Published on Mar 14, 2014 6:21 AM
 

KUALA LUMPUR/WASHINGTON (REUTERS) – Satellites picked up faint electronic pulses from Malaysia Airlines flight MH370 after it went missing on Saturday, but the signals gave no information about where the stray jet was heading and little else about its fate, two sources close to the investigation said on Thursday.

But the “pings” indicated that the aircraft’s maintenance troubleshooting systems were switched on and ready to communicate with satellites, showing the aircraft, with 239 people on board, was at least capable of communicating after the jet lost touch with Malaysian air traffic controllers.

The system transmits such pings about once an hour, according to the sources, who said five or six were heard.

However, the pings alone are not proof that the plane was in the air or on the ground, the sources said.
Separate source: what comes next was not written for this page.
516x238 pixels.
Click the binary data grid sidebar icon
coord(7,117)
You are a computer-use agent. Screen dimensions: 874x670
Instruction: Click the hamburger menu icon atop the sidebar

A Boeing 777 Malaysian Airlines plane with the registration number 9M-MRO flies over Poland Feb 5, 2014. Satellites picked up faint electronic pulses from Malaysia Airlines flight MH370 after it went missing on Saturday, but the signals gave no information about where the stray jet was heading and little else about its fate. -- PHOTO: REUTERS

An international search is under way over a vast area in the Gulf of Thailand, the Andaman Sea and on both sides of the Malay Peninsula. The United States, which has sent ships and planes, said the area may be expanding into the Indian Ocean. 

The area being searched is now the size of Hungary. 

The new information shed little light on the mystery of what happened to the plane, whether there was a technical failure, a hijacking or another kind of incident on board after it took off from Kuala Lumpur en route to Beijing.

While the troubleshooting systems were functioning, no data links were opened, the sources said, because the companies involved had not subscribed to that level of service from the satellite operator, the sources said.

Boeing Co, which made the missing 777 airliner, and Rolls-Royce, which supplied its Trent engines, declined to comment.

Earlier Malaysian officials denied reports that the aircraft had continued to send technical data and said there was no evidence that it flew for hours after losing contact with air traffic controllers early Saturday.

The Wall Street Journal had reported that U.S. aviation investigators and national security officials believed the Boeing 777 flew for a total of five hours, based on data automatically downloaded and sent to the ground from its engines as part of a standard monitoring program.

Malaysian authorities have said the last civilian contact occurred as the Boeing 777-200ER flew north into the Gulf of Thailand. They said military radar sightings indicated the plane may have turned sharply to the west and crossed the Malay Peninsula toward the Andaman Sea.